HANDLE hMutexOneInstance = ::CreateMutex( NULL, FALSE, _T("Your_Dialog_Name"));

bAlreadyRunning = ( ::GetLastError() == ERROR_ALREADY_EXISTS ||
                    ::GetLastError() == ERROR_ACCESS_DENIED);

if( !bAlreadyRunning )
{
  // Initialize Dialog and Call DoModal()
}

Posted 12-Oct-12 1:40am

Santhosh G_

Comments

Vaibhav_J_Jaiswal 12-Oct-12 8:12am

instead of using mutex I directly used FindWindow() method because both are used the Name of the dialog instead of Handle.

Santhosh G_ 12-Oct-12 8:22am

Its not required to have the same name of Dialog name.
Any unique name to indicate your dialog. It should be unique. If anyone else opened a mutex with same name, your dialog will not appear.

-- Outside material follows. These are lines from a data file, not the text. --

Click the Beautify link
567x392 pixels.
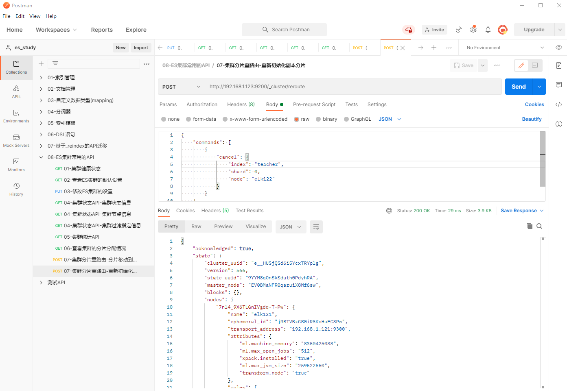click(x=532, y=119)

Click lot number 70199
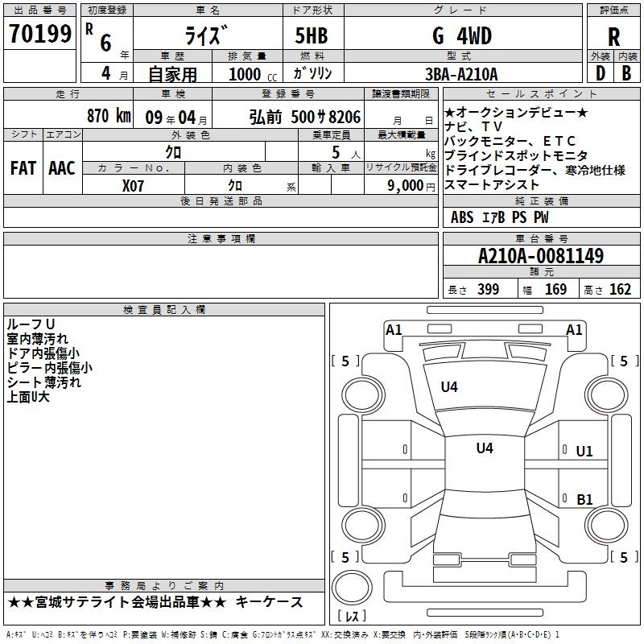39,34
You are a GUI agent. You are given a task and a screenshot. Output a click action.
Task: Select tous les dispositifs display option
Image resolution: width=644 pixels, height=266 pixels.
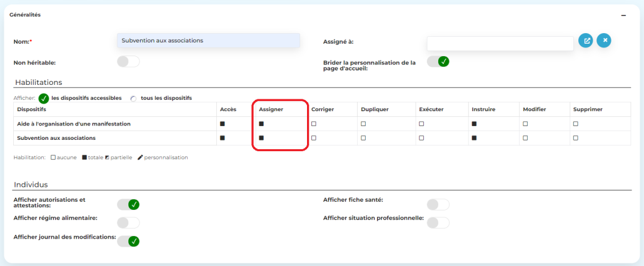pos(133,99)
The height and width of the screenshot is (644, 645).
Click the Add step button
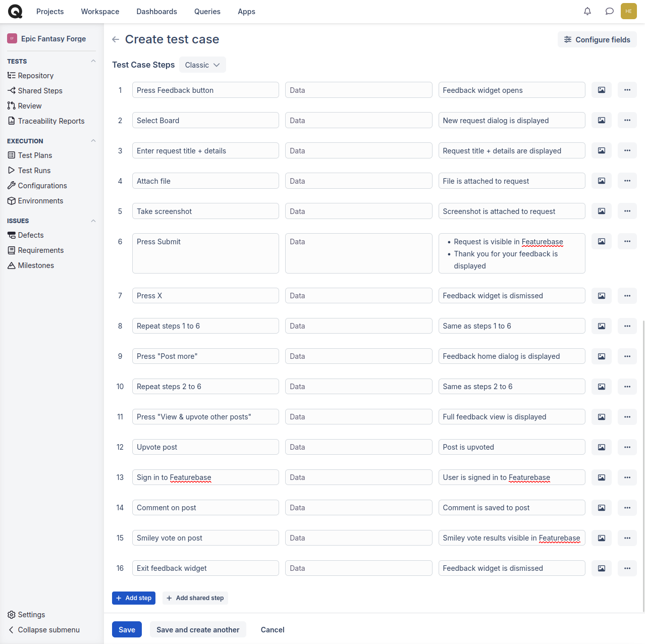point(134,598)
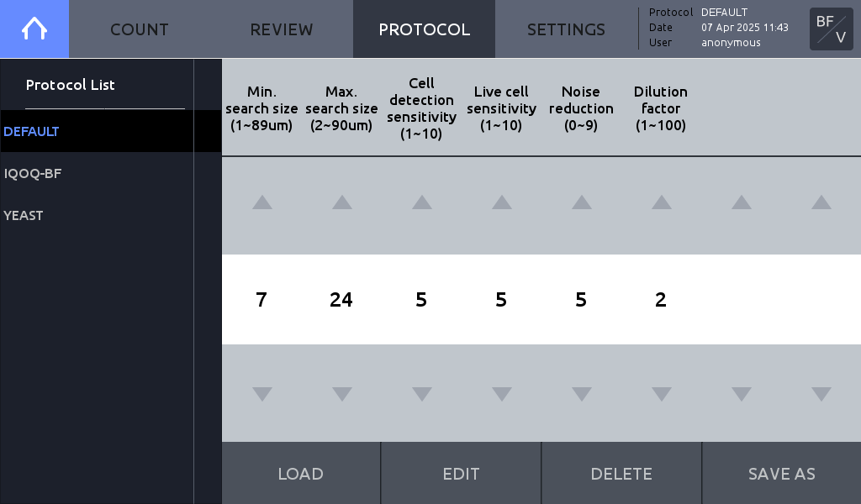Select the YEAST protocol
This screenshot has height=504, width=861.
97,216
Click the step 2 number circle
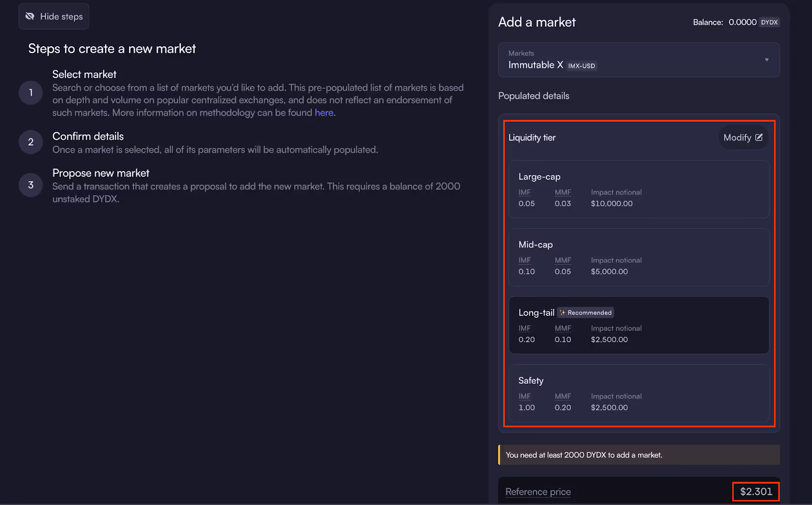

Vaibhav_J_Jaiswal 12-Oct-12 8:33am

I used the above code it creates an issue: As first time it creates the window then if I again select the menu it didn't allow to create dialog again. But if I selects the Apply or Cancel button, the dialog closed and after that I select the menu then it didn't allow to create the dialog. It happens till I exit the tray icon. When I start the application again it work and did the same thing as I above explained.

Santhosh G_ 12-Oct-12 8:48am

After DoModal(), please call ReleaseMutex() and CloseHandle() to close the mutex instance.

Vaibhav_J_Jaiswal 12-Oct-12 9:15am

Thanx for your help